For many would-be travelers, however, it’s the traditional features they care about that coronavirus has made perilous. Room service meals and hotel restaurants feel much less enjoyable when guests and staff must wear masks, minimize their time standing next to one another, or rely on smartphone apps to order grab-and-go food. Availability of hotel breakfast buffets, cocktail happy hours in the lobby, swimming pools, spas, and 24-hour fitness centers all depend on the status of state and city emergency health restrictions.

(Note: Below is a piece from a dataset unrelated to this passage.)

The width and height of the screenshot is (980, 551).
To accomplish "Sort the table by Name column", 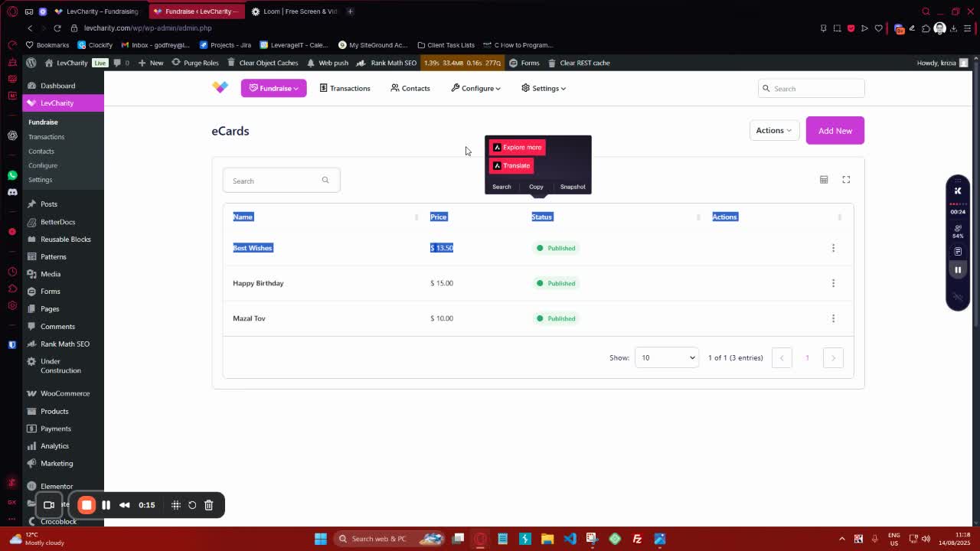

These hurdles for hotels stand in contrast to the advantages of the home-sharing model. Services such as AirBNB and Expedia’s Vrbo platform have rebounded faster than hotels during the pandemic, thanks to being able to allow guests to stay in fully detached homes without coming into contact with other people.
Expedia reported in its second quarter earnings report that total gross bookings turned positive in May after the April slump, thanks to growth led by Vrbo. Data from Edison Trends showed that, during the week of Aug. 17, AirBNB had 34% more spending than Hilton. AirBNB is promoting “Unique Stays” at places with novelty as a selling point. The website showcases tents, treehouses, huts, floating homes, castles, barns, and tiny houses in this category.
Even so, it may be too early to count hotels out for good. “When a vaccine comes out, pent-up demand could turn 2021 into the year of the mega-vacation,” says Dr. Line, who tracks hotel occupancy rates and compares data provided by industry executives. “People may take their money and time to do something spectacular that they were not able to do in 2020.”
WHAT IS ‘NORMAL’?
As long as travelers struggle to figure out how they can remain healthy despite no end in sight to coronavirus — or despite the fear of some new outbreak down the line — airlines and hotels of the travel industry will struggle to figure out how to succeed. It may be a fast-moving target for years, far beyond the duration of the pandemic or the arrival of a vaccine. When it comes to travel, the definition of “normal” will likely be in flux for the foreseeable future.